From the data below, copy exactly the lines that lie between the one holding "Viewport: 913px width, 1473px height." and the one holding "Select the date 1 Jan 2025", including both, and nothing more.

- _RECORDS SUPPLIED_
******

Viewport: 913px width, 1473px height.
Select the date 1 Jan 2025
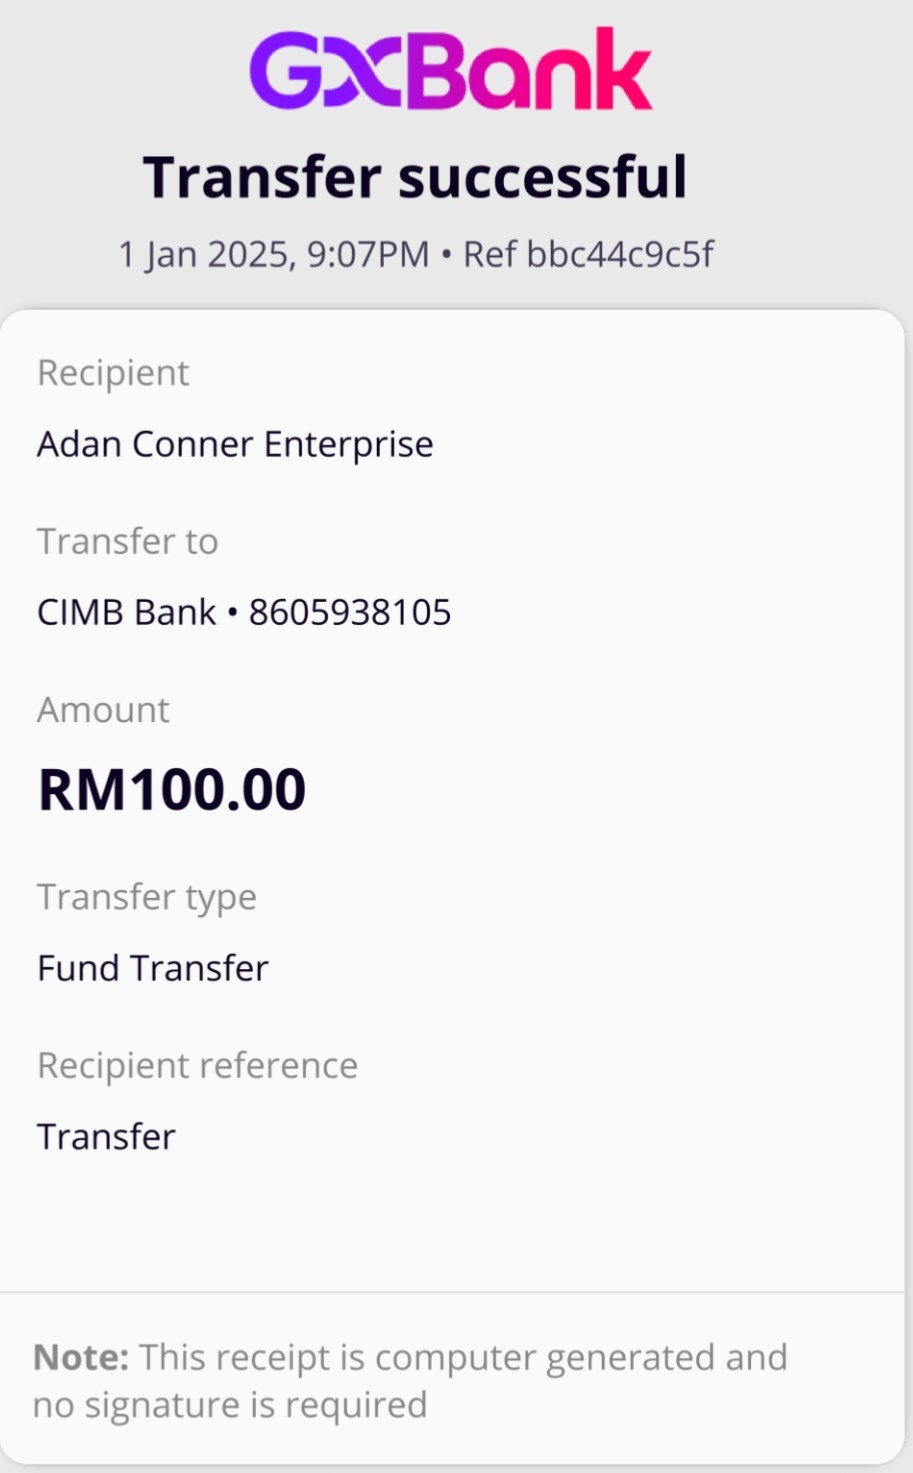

******

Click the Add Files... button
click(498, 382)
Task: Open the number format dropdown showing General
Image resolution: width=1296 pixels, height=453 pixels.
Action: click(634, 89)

******

- _RESULT OF THIS TASK_
Viewport: 913px width, 1473px height.
Select the date 1 Jan 2025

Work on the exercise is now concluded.